┌─ SUPPLIED MATERIAL

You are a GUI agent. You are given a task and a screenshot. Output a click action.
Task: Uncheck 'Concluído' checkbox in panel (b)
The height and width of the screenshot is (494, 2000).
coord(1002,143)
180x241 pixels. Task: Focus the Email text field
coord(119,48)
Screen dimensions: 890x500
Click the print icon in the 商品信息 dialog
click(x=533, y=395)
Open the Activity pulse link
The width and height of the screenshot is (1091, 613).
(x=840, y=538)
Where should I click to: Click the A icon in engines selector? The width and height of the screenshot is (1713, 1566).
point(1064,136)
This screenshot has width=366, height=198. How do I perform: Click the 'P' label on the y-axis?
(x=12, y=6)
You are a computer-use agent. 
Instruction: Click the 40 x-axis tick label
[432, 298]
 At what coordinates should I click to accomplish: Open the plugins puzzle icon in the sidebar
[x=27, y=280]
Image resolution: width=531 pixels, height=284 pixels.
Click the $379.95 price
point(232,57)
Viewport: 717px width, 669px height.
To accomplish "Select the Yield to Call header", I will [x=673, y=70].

└─

WHAT YOU WILL DO: Word for word, restate only the lines from the one containing "Click the print icon in the 商品信息 dialog" through the last line of the entries, with both ends kept.

TASK ANSWER:
Click the print icon in the 商品信息 dialog
click(x=533, y=395)
Open the Activity pulse link
The width and height of the screenshot is (1091, 613).
(x=840, y=538)
Where should I click to: Click the A icon in engines selector? The width and height of the screenshot is (1713, 1566).
point(1064,136)
This screenshot has width=366, height=198. How do I perform: Click the 'P' label on the y-axis?
(x=12, y=6)
You are a computer-use agent. 
Instruction: Click the 40 x-axis tick label
[432, 298]
 At what coordinates should I click to accomplish: Open the plugins puzzle icon in the sidebar
[x=27, y=280]
Image resolution: width=531 pixels, height=284 pixels.
Click the $379.95 price
point(232,57)
Viewport: 717px width, 669px height.
To accomplish "Select the Yield to Call header", I will [x=673, y=70].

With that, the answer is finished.